▶

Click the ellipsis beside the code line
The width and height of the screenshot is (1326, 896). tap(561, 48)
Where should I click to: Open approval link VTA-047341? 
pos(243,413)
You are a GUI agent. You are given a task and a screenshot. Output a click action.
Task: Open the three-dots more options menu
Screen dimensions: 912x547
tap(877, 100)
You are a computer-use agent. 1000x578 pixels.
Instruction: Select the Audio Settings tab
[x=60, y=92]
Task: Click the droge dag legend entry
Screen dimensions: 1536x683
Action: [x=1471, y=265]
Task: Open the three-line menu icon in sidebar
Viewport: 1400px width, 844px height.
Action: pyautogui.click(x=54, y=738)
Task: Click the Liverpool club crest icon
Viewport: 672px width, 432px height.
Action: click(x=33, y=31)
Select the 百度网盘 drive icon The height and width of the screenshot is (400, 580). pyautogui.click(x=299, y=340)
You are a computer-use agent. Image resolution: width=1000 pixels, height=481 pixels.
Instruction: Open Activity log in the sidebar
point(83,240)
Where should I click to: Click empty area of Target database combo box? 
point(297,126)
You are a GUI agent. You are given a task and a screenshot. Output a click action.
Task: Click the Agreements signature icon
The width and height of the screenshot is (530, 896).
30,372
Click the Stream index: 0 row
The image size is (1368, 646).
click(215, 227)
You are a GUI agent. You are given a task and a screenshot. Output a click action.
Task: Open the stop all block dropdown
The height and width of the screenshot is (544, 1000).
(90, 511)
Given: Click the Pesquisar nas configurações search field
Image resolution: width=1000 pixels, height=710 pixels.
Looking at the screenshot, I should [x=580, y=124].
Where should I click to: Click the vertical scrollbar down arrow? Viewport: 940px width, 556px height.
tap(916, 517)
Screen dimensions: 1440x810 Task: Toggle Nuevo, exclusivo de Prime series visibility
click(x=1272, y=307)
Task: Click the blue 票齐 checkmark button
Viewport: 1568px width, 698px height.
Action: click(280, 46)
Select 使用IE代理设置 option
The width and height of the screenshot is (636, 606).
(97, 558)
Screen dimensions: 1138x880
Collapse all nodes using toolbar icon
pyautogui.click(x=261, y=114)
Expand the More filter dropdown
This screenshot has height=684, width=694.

◀

Task directions =>
A word-for-word copy of the entries, from the first line through the line containing "Task: Click the Agreements signature icon", is the whole answer.

Your solution =>
Click the ellipsis beside the code line
The width and height of the screenshot is (1326, 896). tap(561, 48)
Where should I click to: Open approval link VTA-047341? 
pos(243,413)
You are a GUI agent. You are given a task and a screenshot. Output a click action.
Task: Open the three-dots more options menu
Screen dimensions: 912x547
tap(877, 100)
You are a computer-use agent. 1000x578 pixels.
Instruction: Select the Audio Settings tab
[x=60, y=92]
Task: Click the droge dag legend entry
Screen dimensions: 1536x683
Action: [x=1471, y=265]
Task: Open the three-line menu icon in sidebar
Viewport: 1400px width, 844px height.
Action: pyautogui.click(x=54, y=738)
Task: Click the Liverpool club crest icon
Viewport: 672px width, 432px height.
Action: click(x=33, y=31)
Select the 百度网盘 drive icon The height and width of the screenshot is (400, 580). pyautogui.click(x=299, y=340)
You are a computer-use agent. Image resolution: width=1000 pixels, height=481 pixels.
Instruction: Open Activity log in the sidebar
point(83,240)
Where should I click to: Click empty area of Target database combo box? 
point(297,126)
You are a GUI agent. You are given a task and a screenshot. Output a click action.
Task: Click the Agreements signature icon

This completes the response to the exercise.